- [読解テキスト]:
---
2013年03月18日

1966 TRIUMPH 6TA Thunderbird 納車整備記録

1966 TRIUMPH THUNDERBIRD 6TA
1966 TRIUMPH 6TA Thunderbird 納車整備記録
1950年に650ccアイアンヘッドから始まった6Tサンダーバード。1960年からのデュプレックスフレームを経て、1963年にユニットエンジンに換え1966年その幕を閉じる。今回のサンダーバードはそのファイナルとなる1966年製の6TA USモデル、こうして鮮やかなカラーが与えられた。ご覧のようにナセルヘッドを持つ古典的なスタイルとは裏腹に、通称アイブローと呼ばれるバッジのついた細身のUSペトロールタンクとグレイフェイスのスミス社製スピードメーターが独特の景色を持つ。そして、グレー色のアマル製ハンドルラバーが小粋に光り、7インチのフロントのブレーキには縁が設けられ作業性を高めている。また、ライセンスプレートのないテールライトユニットはUSモデル正規のものだ。そして、バスタブと呼ばれるサイドのスカートもこのモデルには装着されないのが正しい。 
1966 TRIUMPH 6TA Thunderbird 納車整備記録
エンジンは1963年から他のモデルと同様にユニットエンジンとなるがその性格は穏やかで、スポーツ性能を前面に打ち出すボンネヴィルやトロフィーと対照的な味付けとなる。キャブレターはアマル社製376、電装系はルーカス社製RM19ステーターコイルを持つ12Vが標準。リムサイズは前後共WM2-18 、タイヤサイズは3.25-18と3.50-18、ウエイトはドライで166キロと軽量さがウリだ。
---
- [データ記録]:
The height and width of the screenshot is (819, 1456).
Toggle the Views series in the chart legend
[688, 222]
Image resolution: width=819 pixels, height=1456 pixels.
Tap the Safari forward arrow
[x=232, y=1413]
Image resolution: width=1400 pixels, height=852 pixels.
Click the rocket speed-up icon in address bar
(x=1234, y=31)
---
- [課題一覧]:
a – 読解テキストに書かれている、1966年製6TAサンダーバードの乾燥重量を答えてください。
b – 読解テキストで部品の製造元として名前が出てくる会社をすべて挙げてください。

- [課題の解答]:
a – 166キロです。

b – スミス社、アマル社、ルーカス社